» **EXTRACTED ENTRIES**
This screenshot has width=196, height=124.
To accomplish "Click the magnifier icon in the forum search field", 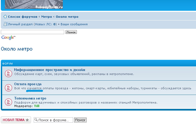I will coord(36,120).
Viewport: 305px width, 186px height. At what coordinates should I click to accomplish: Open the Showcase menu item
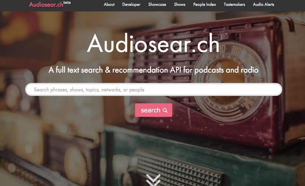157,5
* * *
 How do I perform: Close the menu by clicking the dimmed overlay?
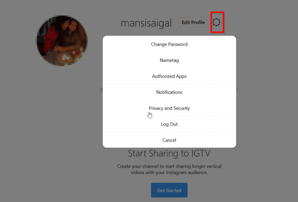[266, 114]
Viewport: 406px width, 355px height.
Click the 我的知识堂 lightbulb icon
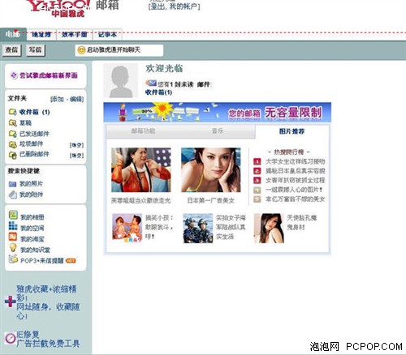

» **EXERCISE DESCRIPTION**
Take the material above from the line bearing "How do I perform: Close" through the line bearing "Click the 我的知识堂 lightbulb icon" and write it out exactly, both end lines included. Pictures stay out.

» **TASK SOLUTION**
 How do I perform: Close the menu by clicking the dimmed overlay?
[266, 114]
Viewport: 406px width, 355px height.
Click the 我的知识堂 lightbulb icon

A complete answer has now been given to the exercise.